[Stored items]
_____

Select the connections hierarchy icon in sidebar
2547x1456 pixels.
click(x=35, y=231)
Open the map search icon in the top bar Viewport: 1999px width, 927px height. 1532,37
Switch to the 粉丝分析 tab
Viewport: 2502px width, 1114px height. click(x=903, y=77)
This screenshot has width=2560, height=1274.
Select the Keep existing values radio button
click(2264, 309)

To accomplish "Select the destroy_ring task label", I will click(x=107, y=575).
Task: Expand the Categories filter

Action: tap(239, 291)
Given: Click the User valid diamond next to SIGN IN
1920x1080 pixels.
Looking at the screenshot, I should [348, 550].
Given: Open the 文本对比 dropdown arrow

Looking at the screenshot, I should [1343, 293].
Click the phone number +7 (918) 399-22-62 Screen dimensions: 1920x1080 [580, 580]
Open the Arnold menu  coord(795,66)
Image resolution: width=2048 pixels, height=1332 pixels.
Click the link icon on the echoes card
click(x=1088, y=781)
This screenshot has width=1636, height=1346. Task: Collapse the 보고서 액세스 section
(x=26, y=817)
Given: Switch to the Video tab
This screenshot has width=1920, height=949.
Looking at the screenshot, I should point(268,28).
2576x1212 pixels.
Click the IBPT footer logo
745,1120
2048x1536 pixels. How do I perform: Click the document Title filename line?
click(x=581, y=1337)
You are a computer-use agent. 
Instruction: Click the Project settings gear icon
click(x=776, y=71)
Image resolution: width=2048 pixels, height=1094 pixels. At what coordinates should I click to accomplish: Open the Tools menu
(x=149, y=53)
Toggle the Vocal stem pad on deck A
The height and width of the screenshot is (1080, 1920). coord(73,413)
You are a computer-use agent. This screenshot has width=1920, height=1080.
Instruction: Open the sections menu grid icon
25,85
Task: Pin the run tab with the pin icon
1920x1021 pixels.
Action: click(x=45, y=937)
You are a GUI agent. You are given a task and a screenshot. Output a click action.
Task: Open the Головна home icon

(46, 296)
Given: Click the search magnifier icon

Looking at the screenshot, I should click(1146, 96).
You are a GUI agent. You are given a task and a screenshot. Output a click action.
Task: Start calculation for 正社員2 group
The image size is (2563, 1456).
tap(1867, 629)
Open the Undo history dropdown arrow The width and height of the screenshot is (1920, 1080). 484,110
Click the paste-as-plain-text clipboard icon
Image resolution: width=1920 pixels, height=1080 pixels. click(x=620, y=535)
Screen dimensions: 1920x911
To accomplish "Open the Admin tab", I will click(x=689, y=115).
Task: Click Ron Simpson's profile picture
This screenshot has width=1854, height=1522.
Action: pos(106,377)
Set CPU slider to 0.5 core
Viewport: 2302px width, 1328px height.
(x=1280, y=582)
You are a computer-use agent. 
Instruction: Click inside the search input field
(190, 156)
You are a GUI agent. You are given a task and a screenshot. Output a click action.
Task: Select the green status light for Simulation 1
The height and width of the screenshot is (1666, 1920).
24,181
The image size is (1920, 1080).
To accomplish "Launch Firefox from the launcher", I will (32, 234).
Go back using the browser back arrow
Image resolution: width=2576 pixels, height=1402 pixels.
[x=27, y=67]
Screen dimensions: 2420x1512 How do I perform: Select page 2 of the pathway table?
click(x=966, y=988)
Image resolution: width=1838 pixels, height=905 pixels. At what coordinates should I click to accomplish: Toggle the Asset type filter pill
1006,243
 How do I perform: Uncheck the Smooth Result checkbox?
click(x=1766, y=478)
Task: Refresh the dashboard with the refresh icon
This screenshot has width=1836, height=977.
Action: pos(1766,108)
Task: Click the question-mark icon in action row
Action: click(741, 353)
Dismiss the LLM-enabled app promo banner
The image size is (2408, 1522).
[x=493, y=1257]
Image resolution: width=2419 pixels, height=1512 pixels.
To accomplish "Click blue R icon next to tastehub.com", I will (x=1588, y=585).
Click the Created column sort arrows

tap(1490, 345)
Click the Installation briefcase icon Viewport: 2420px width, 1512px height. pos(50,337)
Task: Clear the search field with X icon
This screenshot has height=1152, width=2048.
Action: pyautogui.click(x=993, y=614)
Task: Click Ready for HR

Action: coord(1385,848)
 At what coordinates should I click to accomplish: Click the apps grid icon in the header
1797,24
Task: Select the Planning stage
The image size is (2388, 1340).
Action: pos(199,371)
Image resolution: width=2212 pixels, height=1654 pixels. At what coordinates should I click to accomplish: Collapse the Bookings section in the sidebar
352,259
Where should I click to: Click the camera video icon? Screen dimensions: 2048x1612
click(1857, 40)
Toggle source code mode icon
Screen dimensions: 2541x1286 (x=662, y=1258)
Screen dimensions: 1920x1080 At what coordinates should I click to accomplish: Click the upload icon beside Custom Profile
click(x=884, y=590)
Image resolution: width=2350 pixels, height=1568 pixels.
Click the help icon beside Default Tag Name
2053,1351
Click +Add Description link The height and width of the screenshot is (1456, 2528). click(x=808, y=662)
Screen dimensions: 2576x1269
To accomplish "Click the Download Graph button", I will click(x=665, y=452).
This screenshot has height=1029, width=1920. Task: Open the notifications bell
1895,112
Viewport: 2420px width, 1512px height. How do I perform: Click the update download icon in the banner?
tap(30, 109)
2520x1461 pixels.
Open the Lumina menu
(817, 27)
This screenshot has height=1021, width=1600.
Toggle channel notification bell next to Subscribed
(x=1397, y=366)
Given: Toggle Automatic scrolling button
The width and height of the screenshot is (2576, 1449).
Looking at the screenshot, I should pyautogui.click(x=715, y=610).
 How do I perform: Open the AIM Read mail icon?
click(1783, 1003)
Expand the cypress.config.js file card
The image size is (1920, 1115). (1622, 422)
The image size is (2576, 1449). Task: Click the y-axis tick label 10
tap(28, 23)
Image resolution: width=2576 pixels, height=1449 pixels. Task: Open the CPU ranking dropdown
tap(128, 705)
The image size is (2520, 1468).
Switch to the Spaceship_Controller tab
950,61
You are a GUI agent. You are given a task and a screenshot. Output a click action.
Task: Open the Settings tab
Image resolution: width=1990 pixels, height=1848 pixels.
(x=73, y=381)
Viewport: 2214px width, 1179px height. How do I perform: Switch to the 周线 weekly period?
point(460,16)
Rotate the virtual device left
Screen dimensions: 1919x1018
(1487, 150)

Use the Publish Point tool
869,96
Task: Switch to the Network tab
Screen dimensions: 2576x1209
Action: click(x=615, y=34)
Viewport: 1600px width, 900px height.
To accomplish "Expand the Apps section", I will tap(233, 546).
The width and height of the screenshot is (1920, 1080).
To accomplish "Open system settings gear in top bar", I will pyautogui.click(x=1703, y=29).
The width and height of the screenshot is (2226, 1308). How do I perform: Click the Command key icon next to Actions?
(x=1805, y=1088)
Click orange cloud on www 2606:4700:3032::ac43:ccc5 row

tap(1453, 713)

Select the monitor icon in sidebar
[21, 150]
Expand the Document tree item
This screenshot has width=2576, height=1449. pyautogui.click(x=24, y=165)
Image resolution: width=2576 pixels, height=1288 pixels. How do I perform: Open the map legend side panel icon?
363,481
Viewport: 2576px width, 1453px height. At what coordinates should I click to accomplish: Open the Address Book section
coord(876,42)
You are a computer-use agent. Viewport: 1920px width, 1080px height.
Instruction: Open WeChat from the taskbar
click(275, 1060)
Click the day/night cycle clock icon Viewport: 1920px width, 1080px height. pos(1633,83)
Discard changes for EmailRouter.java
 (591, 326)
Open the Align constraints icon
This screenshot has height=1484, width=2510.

_____

• [What is expected]
Give back all of the records exactly as they were provided above.

• [Your response]
Select the connections hierarchy icon in sidebar
2547x1456 pixels.
click(x=35, y=231)
Open the map search icon in the top bar Viewport: 1999px width, 927px height. 1532,37
Switch to the 粉丝分析 tab
Viewport: 2502px width, 1114px height. click(x=903, y=77)
This screenshot has width=2560, height=1274.
Select the Keep existing values radio button
click(2264, 309)

To accomplish "Select the destroy_ring task label", I will click(x=107, y=575).
Task: Expand the Categories filter

Action: tap(239, 291)
Given: Click the User valid diamond next to SIGN IN
1920x1080 pixels.
Looking at the screenshot, I should [348, 550].
Given: Open the 文本对比 dropdown arrow

Looking at the screenshot, I should [1343, 293].
Click the phone number +7 (918) 399-22-62 Screen dimensions: 1920x1080 [580, 580]
Open the Arnold menu  coord(795,66)
Image resolution: width=2048 pixels, height=1332 pixels.
Click the link icon on the echoes card
click(x=1088, y=781)
This screenshot has width=1636, height=1346. Task: Collapse the 보고서 액세스 section
(x=26, y=817)
Given: Switch to the Video tab
This screenshot has width=1920, height=949.
Looking at the screenshot, I should point(268,28).
2576x1212 pixels.
Click the IBPT footer logo
745,1120
2048x1536 pixels. How do I perform: Click the document Title filename line?
click(x=581, y=1337)
You are a computer-use agent. 
Instruction: Click the Project settings gear icon
click(x=776, y=71)
Image resolution: width=2048 pixels, height=1094 pixels. At what coordinates should I click to accomplish: Open the Tools menu
(x=149, y=53)
Toggle the Vocal stem pad on deck A
The height and width of the screenshot is (1080, 1920). coord(73,413)
You are a computer-use agent. This screenshot has width=1920, height=1080.
Instruction: Open the sections menu grid icon
25,85
Task: Pin the run tab with the pin icon
1920x1021 pixels.
Action: click(x=45, y=937)
You are a GUI agent. You are given a task and a screenshot. Output a click action.
Task: Open the Головна home icon

(46, 296)
Given: Click the search magnifier icon

Looking at the screenshot, I should click(1146, 96).
You are a GUI agent. You are given a task and a screenshot. Output a click action.
Task: Start calculation for 正社員2 group
The image size is (2563, 1456).
tap(1867, 629)
Open the Undo history dropdown arrow The width and height of the screenshot is (1920, 1080). 484,110
Click the paste-as-plain-text clipboard icon
Image resolution: width=1920 pixels, height=1080 pixels. click(x=620, y=535)
Screen dimensions: 1920x911
To accomplish "Open the Admin tab", I will click(x=689, y=115).
Task: Click Ron Simpson's profile picture
This screenshot has width=1854, height=1522.
Action: pos(106,377)
Set CPU slider to 0.5 core
Viewport: 2302px width, 1328px height.
(x=1280, y=582)
You are a computer-use agent. 
Instruction: Click inside the search input field
(190, 156)
You are a GUI agent. You are given a task and a screenshot. Output a click action.
Task: Select the green status light for Simulation 1
The height and width of the screenshot is (1666, 1920).
24,181
The image size is (1920, 1080).
To accomplish "Launch Firefox from the launcher", I will (32, 234).
Go back using the browser back arrow
Image resolution: width=2576 pixels, height=1402 pixels.
[x=27, y=67]
Screen dimensions: 2420x1512 How do I perform: Select page 2 of the pathway table?
click(x=966, y=988)
Image resolution: width=1838 pixels, height=905 pixels. At what coordinates should I click to accomplish: Toggle the Asset type filter pill
1006,243
 How do I perform: Uncheck the Smooth Result checkbox?
click(x=1766, y=478)
Task: Refresh the dashboard with the refresh icon
This screenshot has width=1836, height=977.
Action: pos(1766,108)
Task: Click the question-mark icon in action row
Action: click(741, 353)
Dismiss the LLM-enabled app promo banner
The image size is (2408, 1522).
[x=493, y=1257]
Image resolution: width=2419 pixels, height=1512 pixels.
To accomplish "Click blue R icon next to tastehub.com", I will (x=1588, y=585).
Click the Created column sort arrows

tap(1490, 345)
Click the Installation briefcase icon Viewport: 2420px width, 1512px height. pos(50,337)
Task: Clear the search field with X icon
This screenshot has height=1152, width=2048.
Action: pyautogui.click(x=993, y=614)
Task: Click Ready for HR

Action: coord(1385,848)
 At what coordinates should I click to accomplish: Click the apps grid icon in the header
1797,24
Task: Select the Planning stage
The image size is (2388, 1340).
Action: pos(199,371)
Image resolution: width=2212 pixels, height=1654 pixels. At what coordinates should I click to accomplish: Collapse the Bookings section in the sidebar
352,259
Where should I click to: Click the camera video icon? Screen dimensions: 2048x1612
click(1857, 40)
Toggle source code mode icon
Screen dimensions: 2541x1286 (x=662, y=1258)
Screen dimensions: 1920x1080 At what coordinates should I click to accomplish: Click the upload icon beside Custom Profile
click(x=884, y=590)
Image resolution: width=2350 pixels, height=1568 pixels.
Click the help icon beside Default Tag Name
2053,1351
Click +Add Description link The height and width of the screenshot is (1456, 2528). click(x=808, y=662)
Screen dimensions: 2576x1269
To accomplish "Click the Download Graph button", I will click(x=665, y=452).
This screenshot has height=1029, width=1920. Task: Open the notifications bell
1895,112
Viewport: 2420px width, 1512px height. How do I perform: Click the update download icon in the banner?
tap(30, 109)
2520x1461 pixels.
Open the Lumina menu
(817, 27)
This screenshot has height=1021, width=1600.
Toggle channel notification bell next to Subscribed
(x=1397, y=366)
Given: Toggle Automatic scrolling button
The width and height of the screenshot is (2576, 1449).
Looking at the screenshot, I should pyautogui.click(x=715, y=610).
 How do I perform: Open the AIM Read mail icon?
click(1783, 1003)
Expand the cypress.config.js file card
The image size is (1920, 1115). (1622, 422)
The image size is (2576, 1449). Task: Click the y-axis tick label 10
tap(28, 23)
Image resolution: width=2576 pixels, height=1449 pixels. Task: Open the CPU ranking dropdown
tap(128, 705)
The image size is (2520, 1468).
Switch to the Spaceship_Controller tab
950,61
You are a GUI agent. You are given a task and a screenshot. Output a click action.
Task: Open the Settings tab
Image resolution: width=1990 pixels, height=1848 pixels.
(x=73, y=381)
Viewport: 2214px width, 1179px height. How do I perform: Switch to the 周线 weekly period?
point(460,16)
Rotate the virtual device left
Screen dimensions: 1919x1018
(1487, 150)

Use the Publish Point tool
869,96
Task: Switch to the Network tab
Screen dimensions: 2576x1209
Action: click(x=615, y=34)
Viewport: 1600px width, 900px height.
To accomplish "Expand the Apps section", I will tap(233, 546).
The width and height of the screenshot is (1920, 1080).
To accomplish "Open system settings gear in top bar", I will pyautogui.click(x=1703, y=29).
The width and height of the screenshot is (2226, 1308). How do I perform: Click the Command key icon next to Actions?
(x=1805, y=1088)
Click orange cloud on www 2606:4700:3032::ac43:ccc5 row

tap(1453, 713)

Select the monitor icon in sidebar
[21, 150]
Expand the Document tree item
This screenshot has width=2576, height=1449. pyautogui.click(x=24, y=165)
Image resolution: width=2576 pixels, height=1288 pixels. How do I perform: Open the map legend side panel icon?
363,481
Viewport: 2576px width, 1453px height. At what coordinates should I click to accomplish: Open the Address Book section
coord(876,42)
You are a computer-use agent. Viewport: 1920px width, 1080px height.
Instruction: Open WeChat from the taskbar
click(275, 1060)
Click the day/night cycle clock icon Viewport: 1920px width, 1080px height. pos(1633,83)
Discard changes for EmailRouter.java
 (591, 326)
Open the Align constraints icon
This screenshot has height=1484, width=2510.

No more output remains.